[Pixel coordinate grounding data]
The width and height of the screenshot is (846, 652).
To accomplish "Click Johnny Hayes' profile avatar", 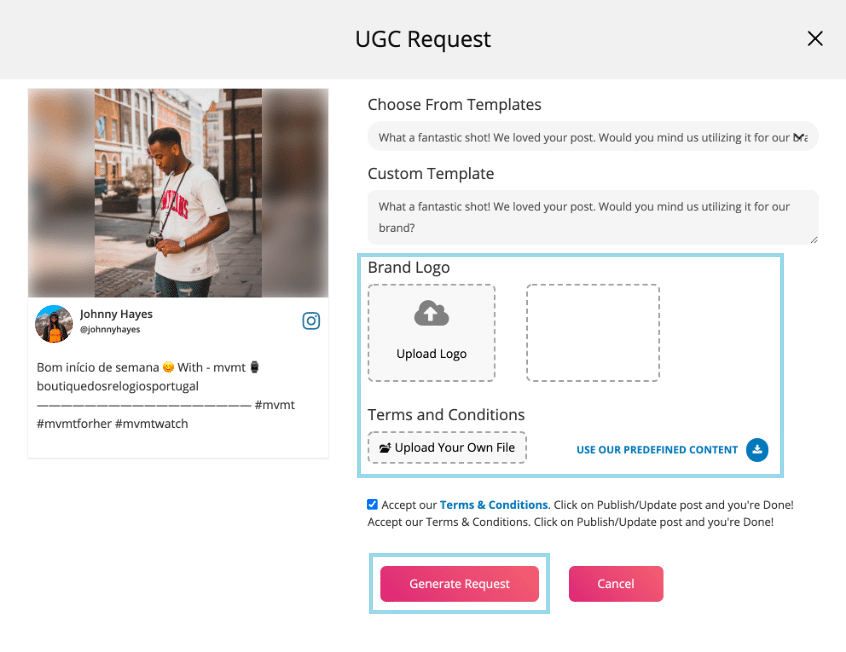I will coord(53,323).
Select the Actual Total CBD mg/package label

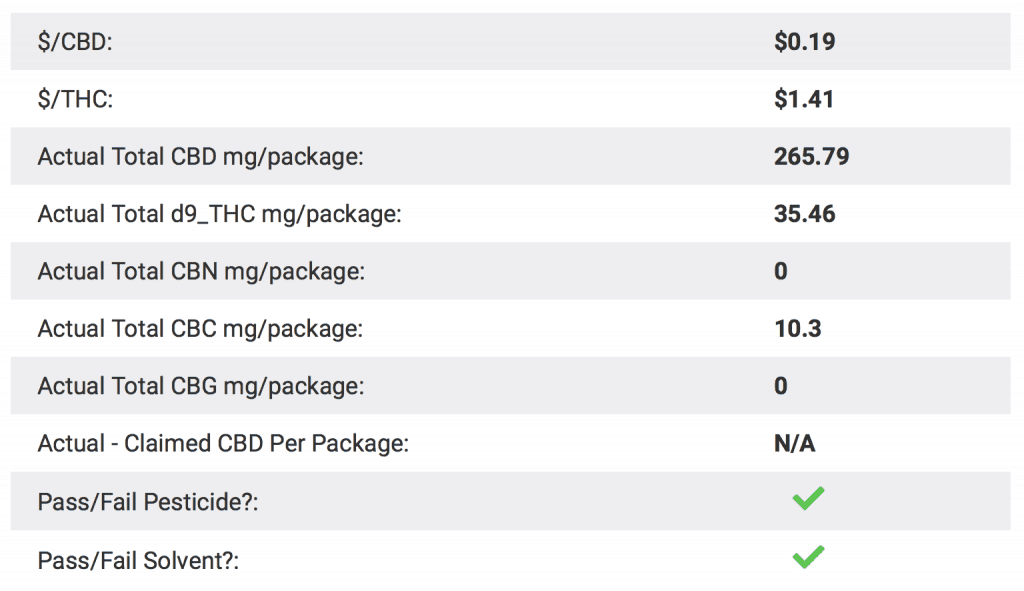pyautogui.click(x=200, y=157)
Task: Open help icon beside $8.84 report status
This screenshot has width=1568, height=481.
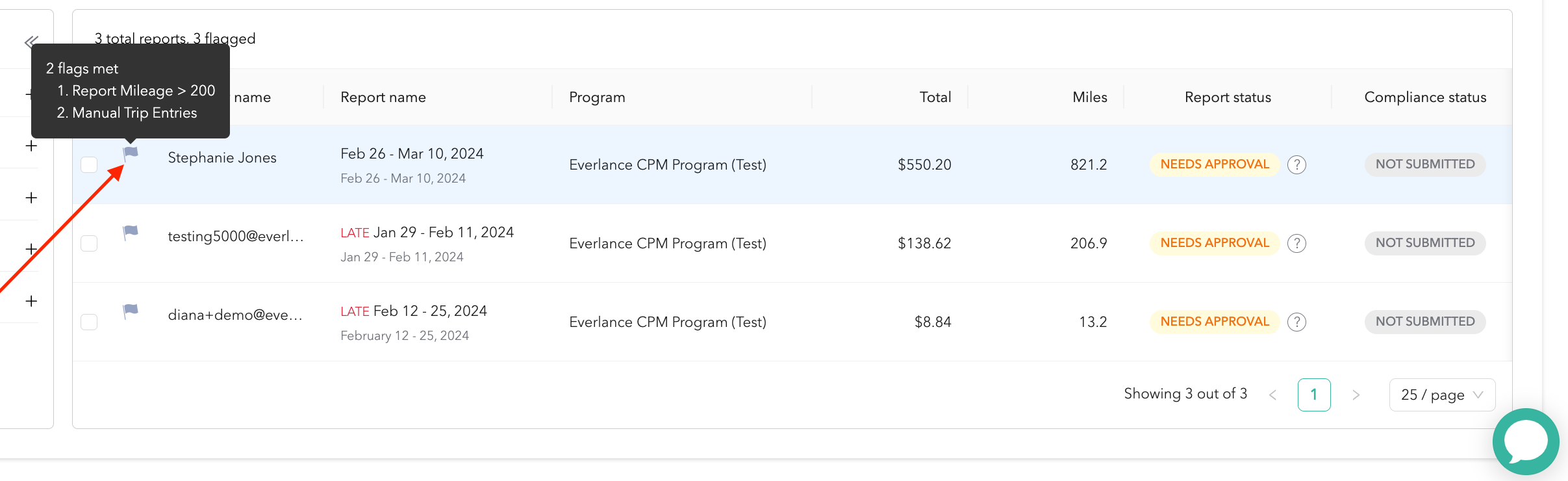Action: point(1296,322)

### TO DO
Write out exactly the lines from the one that contains "Select the Actual Total CBD mg/package label" through the last line of the data above, both included. Leave every picture out.

### SOLVED PROBLEM
Select the Actual Total CBD mg/package label

pyautogui.click(x=200, y=157)
Task: Open help icon beside $8.84 report status
This screenshot has width=1568, height=481.
Action: point(1296,322)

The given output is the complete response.